The use of breast MRI scanning in this group of women being considered for BCS after neoadjuvant chemotherapy led to a more accurate preoperative assessment of the response than MM or ultrasound. Magnetic resonance imaging detection of residual invasive disease in comparison with operative histology had a PPV of 99.8% and an NPV of 80%. However, as might be expected MRI did not perform as well in detecting complete pathological remissions with a PPV of 56% though the NPV was 96%.

The MRI correlation with histopathological size (r=0.71) is similar to that found previously with correlations of r=0.75 (Rosen et al, 2003) and 0.72 (Martincich et al, 2004) reported. Other groups have reported correlations of r=0.6 (Partridge et al, 2002) and r=0.982 (Cheung et al, 2003).

Magnetic resonance imaging was superior to ultrasound for assessment of tumour size (r=0.61) and to physical examination. Mammography was found to be unreliable in the assessment of preoperative tumour size because of the inability to define the tumour margins.

All patients were fully informed about their treatment options and were supported by a breast care nurse so that they could participate in the decisions about their treatment. As a result of our policy of neoadjuvant chemotherapy (that excluded all T4 tumours) BCS was achieved in 19 out of 32 (59.4%) patients for whom mastectomy would have otherwise been necessary. Mastectomy was still required in eight (25%) patients to achieve optimum local tumour control. The remaining five patients (15.6%) were rendered suitable for BCS but chose mastectomy (three patients),or radiotherapy only (two patients).

Breast MRI has been found to be very sensitive for the detection of primary invasive breast cancer but less is known about the accuracy of MRI for detecting residual disease after chemotherapy as cytotoxic agents may affect the dynamics of contrast uptake (Gilles et al, 1994; Orel et al, 1995; Hunt et al, 1996; Fisher et al, 1998; Partridge et al, 2002; Bedrosian et al, 2003).

In breast conservation, positive margins are associated with an increased long-term risk of cancer recurrence in the ipsilateral breast (Fourquet et al, 1989; Anscher et al, 1993; Pittinger et al, 1994; Dewar et al, 1995; Gage et al, 1996; Wazer et al, 1998; Freedman et al, 1999; Cowen et al, 2000) and, therefore, patients with positive margins, following BCS, require further surgery. In our series, the re-operation rate was 9.5% (two patients) but no histological evidence of residual tumour was found on the mastectomy specimen.

Accurate assessment of tumour response to chemotherapy may correctly identify which patients are suitable candidates for BCS, minimising the rates of re-excision surgery, thereby minimising risk and distress to the patient caused by repeated surgical procedures.

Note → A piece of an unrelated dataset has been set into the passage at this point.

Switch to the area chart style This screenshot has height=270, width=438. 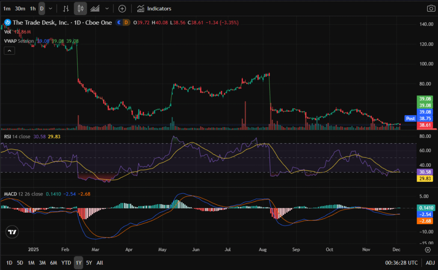pyautogui.click(x=96, y=9)
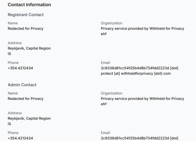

Physical examination and conventional imaging are unable to reliably predict the presence or extent of residual or recurrent disease.

Several studies have suggested that MRI is a more accurate method of delineating residual tumour following neoadjuvant chemotherapy than clinical, ultrasound or mammographic assessment (Boetes et al, 1995; Abraham et al, 1996; Drew et al, 1999, 2001; Fischer et al, 1999; Balu-Maestro et al, 2002; Rieber et al, 2002; Cheung et al, 2003; Rosen et al, 2003; Martincich et al, 2004; Warren et al, 2004). Chemotherapy-induced fibrosis has been shown to impair the evaluation of tumour by conventional radiological methods and physical examination (Cocconi et al, 1984; Segel et al, 1988). We also found that similar factors together with the presence of extensive DCIS limited to the interpretation of the MRI scans.

The final decision to undertake BCS is a complex mixture of surgical judgement and patient's expectations and desires, so we were not able to assess in this study how much it had been advanced by MRI scanning. The low rate of re operation for positive margins (2 out of 21 9.52%) may be one measure of success and compares favourably with other reported series however longer term follow-up will be necessary to assess local recurrence rates and overall survival.